-- Exercise inputs start --

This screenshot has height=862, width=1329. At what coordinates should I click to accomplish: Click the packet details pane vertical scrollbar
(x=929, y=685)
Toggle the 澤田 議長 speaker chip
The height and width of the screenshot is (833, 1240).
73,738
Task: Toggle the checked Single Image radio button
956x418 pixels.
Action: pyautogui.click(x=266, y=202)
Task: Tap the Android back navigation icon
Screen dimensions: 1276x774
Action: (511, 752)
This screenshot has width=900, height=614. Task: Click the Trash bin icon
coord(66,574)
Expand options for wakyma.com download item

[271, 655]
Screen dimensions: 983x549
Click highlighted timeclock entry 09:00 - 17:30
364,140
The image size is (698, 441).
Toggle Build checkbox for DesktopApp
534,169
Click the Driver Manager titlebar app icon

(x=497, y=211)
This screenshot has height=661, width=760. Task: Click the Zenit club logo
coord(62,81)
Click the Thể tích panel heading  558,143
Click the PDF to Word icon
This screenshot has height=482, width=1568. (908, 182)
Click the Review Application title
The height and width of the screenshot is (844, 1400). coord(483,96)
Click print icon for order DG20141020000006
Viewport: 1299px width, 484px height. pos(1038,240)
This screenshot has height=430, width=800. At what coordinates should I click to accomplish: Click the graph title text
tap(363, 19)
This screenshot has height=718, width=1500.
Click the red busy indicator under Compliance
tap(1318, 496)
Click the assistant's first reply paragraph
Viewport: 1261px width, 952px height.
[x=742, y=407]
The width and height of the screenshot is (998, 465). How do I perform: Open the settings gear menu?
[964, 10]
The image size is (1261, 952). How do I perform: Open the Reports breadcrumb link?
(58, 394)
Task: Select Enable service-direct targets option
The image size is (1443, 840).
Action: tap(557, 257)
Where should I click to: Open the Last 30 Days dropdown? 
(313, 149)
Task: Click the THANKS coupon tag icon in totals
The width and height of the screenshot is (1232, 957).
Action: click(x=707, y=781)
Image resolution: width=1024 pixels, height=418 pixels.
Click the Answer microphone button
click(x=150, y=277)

-- Exercise inputs end --

Present every line of the listing above as a numbered list, omitting any blank lines.

#### Exercise response
1. This screenshot has height=862, width=1329. At what coordinates should I click to accomplish: Click the packet details pane vertical scrollbar
2. (x=929, y=685)
3. Toggle the 澤田 議長 speaker chip
4. The height and width of the screenshot is (833, 1240).
5. 73,738
6. Task: Toggle the checked Single Image radio button
7. 956x418 pixels.
8. Action: pyautogui.click(x=266, y=202)
9. Task: Tap the Android back navigation icon
10. Screen dimensions: 1276x774
11. Action: (511, 752)
12. This screenshot has width=900, height=614. Task: Click the Trash bin icon
13. coord(66,574)
14. Expand options for wakyma.com download item
15. [271, 655]
16. Screen dimensions: 983x549
17. Click highlighted timeclock entry 09:00 - 17:30
18. 364,140
19. The image size is (698, 441).
20. Toggle Build checkbox for DesktopApp
21. 534,169
22. Click the Driver Manager titlebar app icon
23. (x=497, y=211)
24. This screenshot has height=661, width=760. Task: Click the Zenit club logo
25. coord(62,81)
26. Click the Thể tích panel heading  558,143
27. Click the PDF to Word icon
28. This screenshot has height=482, width=1568. (908, 182)
29. Click the Review Application title
30. The height and width of the screenshot is (844, 1400). coord(483,96)
31. Click print icon for order DG20141020000006
32. Viewport: 1299px width, 484px height. pos(1038,240)
33. This screenshot has height=430, width=800. At what coordinates should I click to accomplish: Click the graph title text
34. tap(363, 19)
35. This screenshot has height=718, width=1500.
36. Click the red busy indicator under Compliance
37. tap(1318, 496)
38. Click the assistant's first reply paragraph
39. Viewport: 1261px width, 952px height.
40. [x=742, y=407]
41. The width and height of the screenshot is (998, 465). How do I perform: Open the settings gear menu?
42. [964, 10]
43. The image size is (1261, 952). How do I perform: Open the Reports breadcrumb link?
44. (58, 394)
45. Task: Select Enable service-direct targets option
46. The image size is (1443, 840).
47. Action: tap(557, 257)
48. Where should I click to: Open the Last 30 Days dropdown? 
49. (313, 149)
50. Task: Click the THANKS coupon tag icon in totals
51. The width and height of the screenshot is (1232, 957).
52. Action: click(x=707, y=781)
53. Image resolution: width=1024 pixels, height=418 pixels.
54. Click the Answer microphone button
55. click(x=150, y=277)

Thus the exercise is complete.